Your answer should hold only the line containing "Instruction: Toggle the" and each line that follows it in the listing, copied exactly.
/---
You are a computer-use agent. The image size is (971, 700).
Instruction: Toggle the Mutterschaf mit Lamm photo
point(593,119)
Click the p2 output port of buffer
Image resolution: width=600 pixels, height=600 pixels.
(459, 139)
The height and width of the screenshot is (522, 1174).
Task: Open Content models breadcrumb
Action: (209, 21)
\---
> [RESULT OF THIS TASK]:
Instruction: Toggle the Mutterschaf mit Lamm photo
point(593,119)
Click the p2 output port of buffer
Image resolution: width=600 pixels, height=600 pixels.
(459, 139)
The height and width of the screenshot is (522, 1174).
Task: Open Content models breadcrumb
Action: (209, 21)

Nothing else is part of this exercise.